**About this task**.
Copy each line of the records below, from the first through the one that contains "[La Granadilla] (53, 31)", exactly as written.

**Provided information**.

####

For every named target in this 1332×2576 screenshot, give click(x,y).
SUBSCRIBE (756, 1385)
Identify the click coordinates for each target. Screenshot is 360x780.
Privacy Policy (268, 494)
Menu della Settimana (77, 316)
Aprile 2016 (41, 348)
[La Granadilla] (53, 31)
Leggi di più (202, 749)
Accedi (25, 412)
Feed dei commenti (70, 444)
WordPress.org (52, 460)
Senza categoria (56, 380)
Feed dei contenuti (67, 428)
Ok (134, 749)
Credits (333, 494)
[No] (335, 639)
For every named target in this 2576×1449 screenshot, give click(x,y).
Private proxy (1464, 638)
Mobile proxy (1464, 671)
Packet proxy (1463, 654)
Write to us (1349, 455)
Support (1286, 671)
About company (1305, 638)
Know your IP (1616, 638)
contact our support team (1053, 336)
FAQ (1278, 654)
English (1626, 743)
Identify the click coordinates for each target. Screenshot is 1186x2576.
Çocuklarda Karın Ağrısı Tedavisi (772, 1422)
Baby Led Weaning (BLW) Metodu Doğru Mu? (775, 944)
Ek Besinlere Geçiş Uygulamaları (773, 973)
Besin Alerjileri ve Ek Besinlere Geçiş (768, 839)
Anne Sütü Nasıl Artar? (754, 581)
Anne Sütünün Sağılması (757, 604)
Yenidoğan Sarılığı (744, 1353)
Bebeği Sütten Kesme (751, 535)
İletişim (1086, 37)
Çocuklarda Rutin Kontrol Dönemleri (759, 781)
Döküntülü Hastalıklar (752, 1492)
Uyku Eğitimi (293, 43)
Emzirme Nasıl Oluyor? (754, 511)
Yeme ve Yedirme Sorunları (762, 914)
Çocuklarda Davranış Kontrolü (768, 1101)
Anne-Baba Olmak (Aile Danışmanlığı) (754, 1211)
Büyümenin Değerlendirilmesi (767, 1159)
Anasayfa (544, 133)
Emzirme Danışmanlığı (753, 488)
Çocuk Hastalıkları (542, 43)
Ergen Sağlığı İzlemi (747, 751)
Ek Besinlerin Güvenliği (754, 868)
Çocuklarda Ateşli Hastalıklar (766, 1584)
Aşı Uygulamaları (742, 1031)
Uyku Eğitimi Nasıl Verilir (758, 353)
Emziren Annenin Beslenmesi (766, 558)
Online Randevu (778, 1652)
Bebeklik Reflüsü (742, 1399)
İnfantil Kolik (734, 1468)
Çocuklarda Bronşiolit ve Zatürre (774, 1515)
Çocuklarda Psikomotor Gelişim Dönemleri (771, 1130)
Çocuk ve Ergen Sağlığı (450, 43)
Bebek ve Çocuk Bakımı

####

**Answer to the problem**.
For every named target in this 1332×2576 screenshot, give click(x,y).
SUBSCRIBE (756, 1385)
Identify the click coordinates for each target. Screenshot is 360x780.
Privacy Policy (268, 494)
Menu della Settimana (77, 316)
Aprile 2016 (41, 348)
[La Granadilla] (53, 31)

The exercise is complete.